Hors champ

L’invisible vis-à-vis

Mon beau-frère lit en marchant.Il est, ce phénomène, capable de se taper des romans entiers sur le chemin du boulot. La nature l’a sans doute doué de gyroscopie, d’écholocation ou d’allez savoir quelle autre faculté permettant de se déplacer sur le pilote automatique.

Il existe des tas de lecteurs extraordinaires – plus dignes d’intérêt que la plupart des écrivains, en fait.

Qui veut savoir si le romancier généraliste rédige son bouquin selon un plan rigoureux, d’un seul jet fiévreux, ou bien à partir du dernier chapitre? Cela nous en apprendrait-il davantage sur le sens de son oeuvre? Pas vraiment. Seul le résultat nous intéresse. Tout le reste tient de la plomberie – et qui veut entendre parler de la plomberie, hormis les collègues?

Comme le disait Deng Xiaoping, peu importe qu’un chat soit noir ou blanc, s’il écrit des romans c’est un bon chat.

Le lecteur, au contraire, tient tout entier dans sa pratique. Il n’est pas condamné à écrire ses propres livres, comme l’écrivain. Le lecteur ne produit rien; on doit, pour l’étudier, s’attarder à la façon dont il se déplace dans l’infinie bibliothèque ambiante. Vitesse de lecture, choix des oeuvres, stratégies pour garder le cap – rien n’est gratuit.

Mon beau-frère, disais-je donc, lit en marchant. Sa sociologue de soeur aussi (la lecture est une maladie familiale, chez eux).

Lire et marcher, tandem en apparence insignifiant – mais lorsqu’au bout de 75 ans de pratique bibliobulatoire un lecteur additionnera les pages lues à l’air libre, cela totalisera peut-être tout Victor Hugo, les 27 volumes des Hommes de bonne volonté et un gros tiers de l’oeuvre de Simenon.

À ce propos d’ailleurs, mon beau-frère ne lit rarement que le gros tiers d’une oeuvre. Il a cette manie d’épuiser tout ce qu’aura publié un auteur, prolifique de préférence. Boris Vian, Jacques Ferron et Michel Tournier ont goûté à sa médecine. Il note la moindre de ses lectures (et de ses relectures) dans de petits calepins qu’il accumule depuis l’âge de 17 ans.

L’exhaustivité semble ici toucher à la pathologie – mais la lecture est comme le sexe: il est périlleux d’établir une normalité. En confinant le lecteur aux pratiques correctes ou canoniques, on tue tout l’intérêt de la chose.

Daniel Pennac aborde la question avec Comme un roman, mais il faut aller plus loin. Je me prends à rêver d’une sorte de Rapport Kinsey qui témoignerait de l’incroyable variété des lecteurs et des lectures.

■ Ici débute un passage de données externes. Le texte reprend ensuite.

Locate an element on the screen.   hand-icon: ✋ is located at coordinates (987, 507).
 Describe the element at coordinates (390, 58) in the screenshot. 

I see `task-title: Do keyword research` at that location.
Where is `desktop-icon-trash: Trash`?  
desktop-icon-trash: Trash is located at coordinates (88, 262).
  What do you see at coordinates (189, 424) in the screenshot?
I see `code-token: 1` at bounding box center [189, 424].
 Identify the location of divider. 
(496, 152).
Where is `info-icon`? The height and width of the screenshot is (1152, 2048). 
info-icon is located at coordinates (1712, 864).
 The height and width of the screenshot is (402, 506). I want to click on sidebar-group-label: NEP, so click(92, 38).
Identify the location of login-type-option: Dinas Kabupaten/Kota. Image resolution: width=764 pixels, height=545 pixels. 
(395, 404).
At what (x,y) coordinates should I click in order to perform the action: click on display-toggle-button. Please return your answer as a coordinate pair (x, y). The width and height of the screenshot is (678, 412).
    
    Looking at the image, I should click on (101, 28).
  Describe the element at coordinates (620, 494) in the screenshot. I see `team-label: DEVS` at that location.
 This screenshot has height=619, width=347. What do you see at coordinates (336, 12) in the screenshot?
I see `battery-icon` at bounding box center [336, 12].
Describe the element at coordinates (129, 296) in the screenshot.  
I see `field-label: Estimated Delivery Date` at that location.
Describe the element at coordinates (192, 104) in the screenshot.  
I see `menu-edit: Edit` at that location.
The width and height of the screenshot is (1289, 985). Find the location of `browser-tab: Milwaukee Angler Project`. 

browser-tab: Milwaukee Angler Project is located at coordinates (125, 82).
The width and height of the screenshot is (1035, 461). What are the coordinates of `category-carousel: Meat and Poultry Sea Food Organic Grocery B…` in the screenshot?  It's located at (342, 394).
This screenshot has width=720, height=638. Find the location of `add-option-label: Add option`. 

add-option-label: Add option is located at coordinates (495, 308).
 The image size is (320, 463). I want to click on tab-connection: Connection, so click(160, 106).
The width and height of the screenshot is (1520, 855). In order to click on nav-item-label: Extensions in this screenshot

On lèverait enfin le voile sur cet individu qui commence le livre par la fin. Celui qui n’arrive à lire que dans des espaces restreints. Celui qui répugne à conserver des livres chez soi ou qui, au contraire, ne parvient à se départir d’aucun ouvrage, bon ou mauvais. Celui qui ne lit que des livres mentionnés dans d’autres livres. Celui qui lit toutes les versions disponibles d’un roman. Celui qui lit un livre au complet dans la librairie, à raison d’une page par jour, sans jamais se résoudre à l’acheter.

On pourrait inclure dans cet ouvrage une anthologie des lecteurs fictifs qui apparaissent, çà et là, sous la plume des écrivains.

On pense à la faune des lecteurs que décrit Italo Calvino dans son incroyable Si par une nuit d’hiver un voyageur. Ou encore aux lectrices de Jacques Poulin – la Grande Sauterelle, en particulier, qui semble incapable de mettre le nez dans un livre qui n’aurait pas été volé dans une bibliothèque publique. Ou encore à Nagasawa, ce personnage de Haruki Murakami qui refuse avec véhémence de lire des auteurs vivants.

Obsédante obsession de l’écrivain pour le lecteur. Comment ne pas être captivé par ce partenaire aussi indispensable que mystérieux, cet invisible vis-à-vis sans qui le livre resterait lettre morte? Comment résister à la tentation d’en faire un personnage? D’ailleurs, les écrivains n’y résistent pas: le lecteur apparaît si souvent dans leurs oeuvres que l’on pourrait y voir, en fin de compte, un simple segment de la plomberie littéraire.

Le lecteur, pourtant, existe. Il avance, il défriche, il mène sa vie. Mieux encore: il survit le plus souvent à ses auteurs. Des années après on le rencontre qui marche encore, à des kilomètres de là, un bouquin à la main.